MissingSchool helped Ethan Waller, now 21, complete Year 11 and 12. Image: MissingSchool
As a result, he completed Years 11 and 12 over four years (between 2018 and 2021) through telepresence support.
Prior to the onset of ME/CFS, Ethan dreamed of becoming a concert pianist. While this is no longer possible, as he is unable to sit up for long periods due to the condition, ongoing connection to learning enabled him to graduate high school and, in 2022, commence a degree in Music Tech at Queensland Conservatorium (Griffith University).
Read more about Ethan’s story and how he used his skills to compose the soundtrack to MissingSchool’s peer animations.

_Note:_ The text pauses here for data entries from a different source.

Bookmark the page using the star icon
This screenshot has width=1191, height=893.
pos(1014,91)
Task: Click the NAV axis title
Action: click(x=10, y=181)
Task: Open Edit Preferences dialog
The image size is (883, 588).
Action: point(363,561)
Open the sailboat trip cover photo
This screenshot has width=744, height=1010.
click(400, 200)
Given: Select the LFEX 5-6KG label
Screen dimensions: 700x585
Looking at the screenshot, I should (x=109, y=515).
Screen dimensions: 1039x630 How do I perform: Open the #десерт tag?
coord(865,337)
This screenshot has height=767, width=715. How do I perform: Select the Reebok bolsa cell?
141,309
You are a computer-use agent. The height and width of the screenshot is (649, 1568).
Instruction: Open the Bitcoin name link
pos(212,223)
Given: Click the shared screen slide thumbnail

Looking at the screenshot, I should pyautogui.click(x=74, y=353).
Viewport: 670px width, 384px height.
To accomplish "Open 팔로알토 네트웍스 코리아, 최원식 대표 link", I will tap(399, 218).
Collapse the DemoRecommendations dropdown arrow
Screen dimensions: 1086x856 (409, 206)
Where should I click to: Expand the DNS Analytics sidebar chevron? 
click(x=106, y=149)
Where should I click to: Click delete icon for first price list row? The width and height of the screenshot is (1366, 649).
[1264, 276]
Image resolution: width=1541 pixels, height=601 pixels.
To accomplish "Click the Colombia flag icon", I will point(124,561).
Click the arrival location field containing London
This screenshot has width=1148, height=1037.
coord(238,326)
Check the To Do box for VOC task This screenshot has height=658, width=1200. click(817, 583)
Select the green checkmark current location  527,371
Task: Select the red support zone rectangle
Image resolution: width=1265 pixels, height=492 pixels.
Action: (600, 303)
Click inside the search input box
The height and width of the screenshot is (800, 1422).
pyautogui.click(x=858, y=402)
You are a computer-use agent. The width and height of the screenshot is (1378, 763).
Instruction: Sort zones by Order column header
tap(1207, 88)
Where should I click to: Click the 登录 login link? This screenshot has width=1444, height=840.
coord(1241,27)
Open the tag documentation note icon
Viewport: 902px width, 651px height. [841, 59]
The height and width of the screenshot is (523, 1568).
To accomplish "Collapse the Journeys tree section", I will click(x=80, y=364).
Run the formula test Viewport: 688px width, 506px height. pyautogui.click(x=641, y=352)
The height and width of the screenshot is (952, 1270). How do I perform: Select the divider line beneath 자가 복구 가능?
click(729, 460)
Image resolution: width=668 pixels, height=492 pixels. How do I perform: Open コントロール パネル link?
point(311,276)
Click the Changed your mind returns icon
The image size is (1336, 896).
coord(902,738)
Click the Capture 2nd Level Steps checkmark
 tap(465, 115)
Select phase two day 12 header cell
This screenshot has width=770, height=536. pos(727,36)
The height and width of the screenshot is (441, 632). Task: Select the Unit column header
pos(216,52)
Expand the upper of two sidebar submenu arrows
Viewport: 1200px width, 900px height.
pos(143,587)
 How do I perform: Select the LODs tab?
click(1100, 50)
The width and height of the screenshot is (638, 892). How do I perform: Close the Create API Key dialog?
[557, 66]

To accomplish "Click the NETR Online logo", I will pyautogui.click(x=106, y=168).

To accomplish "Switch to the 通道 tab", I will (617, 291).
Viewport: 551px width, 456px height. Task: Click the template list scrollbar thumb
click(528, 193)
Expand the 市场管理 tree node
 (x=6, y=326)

Megan Gilmour co-founded MissingSchool in 2012 after watching her son struggle with a two-year period of school isolation due to a life-threatening illness, requiring a bone marrow transplant at the age of 10. Since then, she has led the not-for-profit, advocating for the needs of students with complex medical and mental health conditions, their families, teachers and peers through awareness; resources; capacity building; activating human-centred telepresence technology; and world-leading research.
In 2018, she was a finalist for the ACT Australian of the Year Awards. She has also been recognised as one of AFR’s 100 Women of Influence, and was awarded the Telstra ACT Business Woman of the Year for Purpose and Social Enterprise in 2019. She is also a Churchill Policy Fellow, a Deakin University Honorary Fellow and 2020 Alumna of Year.